Several BLM employees contacted and met with union officials in September, with at least 30 percent of the headquarters staff voicing their support for unionizing, according to NTEU. The BLM has until the end of this month to respond to the petition and say which employees it thinks qualify for union coverage. One outstanding question is whether employees who have already moved out West would still be eligible for union membership.
If the agency and the union cannot agree on which employees would be covered, the decision will be tossed to the Federal Labor Relations Authority. Once the members of the collective bargaining unit are determined, a majority of employees who choose to vote must support unionization for the unit to be officially established.
“We have received the petition and are reviewing for appropriate agency response,” BLM spokesman Derrick Henry said in a brief statement on the unionization effort.

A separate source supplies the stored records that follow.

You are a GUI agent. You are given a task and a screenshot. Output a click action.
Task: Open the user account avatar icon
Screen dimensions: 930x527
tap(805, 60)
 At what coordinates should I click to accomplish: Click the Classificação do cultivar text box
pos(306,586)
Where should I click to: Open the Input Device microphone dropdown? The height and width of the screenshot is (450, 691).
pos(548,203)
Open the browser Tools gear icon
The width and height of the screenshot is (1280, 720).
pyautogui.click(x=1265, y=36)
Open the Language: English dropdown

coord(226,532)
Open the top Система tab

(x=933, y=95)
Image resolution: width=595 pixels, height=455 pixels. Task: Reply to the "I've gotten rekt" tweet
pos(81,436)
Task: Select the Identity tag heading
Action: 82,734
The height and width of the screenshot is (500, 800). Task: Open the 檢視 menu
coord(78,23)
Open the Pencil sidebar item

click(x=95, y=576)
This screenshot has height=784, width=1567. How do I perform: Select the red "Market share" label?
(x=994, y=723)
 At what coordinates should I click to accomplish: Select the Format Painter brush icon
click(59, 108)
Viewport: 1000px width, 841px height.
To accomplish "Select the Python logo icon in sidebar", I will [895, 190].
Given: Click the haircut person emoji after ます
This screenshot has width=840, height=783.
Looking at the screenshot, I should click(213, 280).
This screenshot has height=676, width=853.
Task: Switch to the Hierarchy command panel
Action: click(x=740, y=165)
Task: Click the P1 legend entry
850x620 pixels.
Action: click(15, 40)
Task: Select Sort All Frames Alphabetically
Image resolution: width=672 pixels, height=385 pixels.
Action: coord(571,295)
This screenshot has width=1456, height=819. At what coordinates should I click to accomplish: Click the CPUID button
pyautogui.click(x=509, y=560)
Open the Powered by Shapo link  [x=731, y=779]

During a House hearing in September, BLM's top official, William Perry Pendley, defended relocating the employees because of the “number of significant benefits” of doing so, including cheaper office space outside the pricey D.C. rental market.
“This realignment is an important undertaking that is long overdue,” Pendley said.
But several skeptical Democratic lawmakers say that such a disruptive reorganization has not been justified by enough analysis, noting that 19 out of every 20 BLM employees are already based outside of Washington. Some even see a more sinister plot: to weaken federal agencies by pushing longtime career workers out.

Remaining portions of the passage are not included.